2011-03-30 8:12 ` Tetsuo Handa
@ 2011-03-30 9:50 ` Peter Zijlstra
2011-03-30 12:17 ` Tetsuo Handa
0 siblings, 1 reply; 13+ messages in thread
From: Peter Zijlstra @ 2011-03-30 9:50 UTC (permalink / raw)
To: Tetsuo Handa; +Cc: rostedt, mingo, linux-kernel
On Wed, 2011-03-30 at 17:12 +0900, Tetsuo Handa wrote:
> Peter Zijlstra wrote:
> > On Tue, 2011-03-29 at 15:39 +0200, Peter Zijlstra wrote:
> > >
> > > That said, there are some out-standing issues with rw_locks and lockdep,
> > > Gautham and I worked on that for a while but we never persevered and
> > > finished it..
> > >
> > > http://lkml.org/lkml/2009/5/11/203
> >
> > I just did a quick rebase onto tip/master (compile tested only):
> >
> > http://programming.kicks-ass.net/sekrit/patches-lockdep.tar.bz2
> >
> > That series needs testing and a few patches to extend the
> > lib/locking-selftest* bits to cover the new functionality.
>
> Thanks, but I didn't apply above tarball to 2.6.38.2 because lockdep selftests
> failed.
I probably messed up the last patch, its basically a complete rewrite
because lockdep changed significantly between when that series was
written and now.
> > In order to hit your inversion you need to do something like:
> >
> > cat /proc/locktest1 & cat /proc/locktest2
> >
> > if you do them serialized you'll never hit that inversion.
>
> Yes, I know. But I think that lockdep should report the possibility of hitting
> that inversion even if I do them serialized.
True, my bad.
> So, this is not a bug but intended coding. Then, we want a comment here why
> lockdep annotation is missing.
Nah, ideally we'd fix it by making the VDSO code use another primitive.
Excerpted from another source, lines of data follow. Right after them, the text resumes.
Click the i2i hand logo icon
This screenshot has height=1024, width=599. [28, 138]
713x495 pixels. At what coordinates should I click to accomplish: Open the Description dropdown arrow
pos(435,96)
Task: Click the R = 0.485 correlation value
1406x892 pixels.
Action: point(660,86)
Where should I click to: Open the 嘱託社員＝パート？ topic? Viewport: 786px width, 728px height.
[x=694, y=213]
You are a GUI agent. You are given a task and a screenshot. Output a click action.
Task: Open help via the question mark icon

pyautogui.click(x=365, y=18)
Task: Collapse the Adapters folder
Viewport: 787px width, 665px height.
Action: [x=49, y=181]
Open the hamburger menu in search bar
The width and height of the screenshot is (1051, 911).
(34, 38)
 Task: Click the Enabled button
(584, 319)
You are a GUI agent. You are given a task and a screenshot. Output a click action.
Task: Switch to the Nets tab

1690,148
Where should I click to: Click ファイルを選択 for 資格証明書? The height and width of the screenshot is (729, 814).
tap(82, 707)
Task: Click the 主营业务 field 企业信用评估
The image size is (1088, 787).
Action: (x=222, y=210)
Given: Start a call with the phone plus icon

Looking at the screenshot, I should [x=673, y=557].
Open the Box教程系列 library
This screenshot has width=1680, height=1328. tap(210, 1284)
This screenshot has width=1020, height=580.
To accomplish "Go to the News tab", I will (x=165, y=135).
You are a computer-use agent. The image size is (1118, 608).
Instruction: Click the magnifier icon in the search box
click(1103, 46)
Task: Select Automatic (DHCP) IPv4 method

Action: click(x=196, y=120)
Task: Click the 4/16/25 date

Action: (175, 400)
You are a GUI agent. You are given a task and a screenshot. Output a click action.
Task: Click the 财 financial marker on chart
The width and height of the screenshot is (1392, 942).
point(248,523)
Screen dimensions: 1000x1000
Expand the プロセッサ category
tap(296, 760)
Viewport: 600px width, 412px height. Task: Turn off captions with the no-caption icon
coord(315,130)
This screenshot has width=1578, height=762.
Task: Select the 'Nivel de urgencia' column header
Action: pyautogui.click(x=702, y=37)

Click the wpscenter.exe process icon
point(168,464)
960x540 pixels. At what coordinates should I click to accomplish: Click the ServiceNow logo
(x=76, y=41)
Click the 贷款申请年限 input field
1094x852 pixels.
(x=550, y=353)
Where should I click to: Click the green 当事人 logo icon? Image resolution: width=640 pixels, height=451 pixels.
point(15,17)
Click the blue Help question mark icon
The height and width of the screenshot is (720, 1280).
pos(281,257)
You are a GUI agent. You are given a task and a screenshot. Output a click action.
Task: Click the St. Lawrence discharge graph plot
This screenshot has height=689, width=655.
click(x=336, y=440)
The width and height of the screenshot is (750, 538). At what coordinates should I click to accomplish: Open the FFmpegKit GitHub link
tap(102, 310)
> > --- a/include/linux/seqlock.h
> > +++ b/include/linux/seqlock.h
> > @@ -94,6 +94,7 @@ static __always_inline unsigned read_seqbegin(const seqlock_t *sl)
> > cpu_relax();
> > goto repeat;
> > }
> > + rwlock_acquire_read(&sl->lock->dep_map, 0, 0, _RET_IP_);
> >
> > return ret;
> > }
> > @@ -107,6 +108,8 @@ static __always_inline int read_seqretry(const seqlock_t *sl, unsigned start)
> > {
> > smp_rmb();
> >
> > + rwlock_release(&sl->lock->dep_map, 1, _RET_IP_);
> > +
> > return unlikely(sl->sequence != start);
> > }
>
> Excuse me, but the lock embedded into seqlock_t is spinlock rather than rwlock.
> I assume you meant spin_acquire()/spin_release() rather than
> rwlock_acquire_read()/rwlock_release().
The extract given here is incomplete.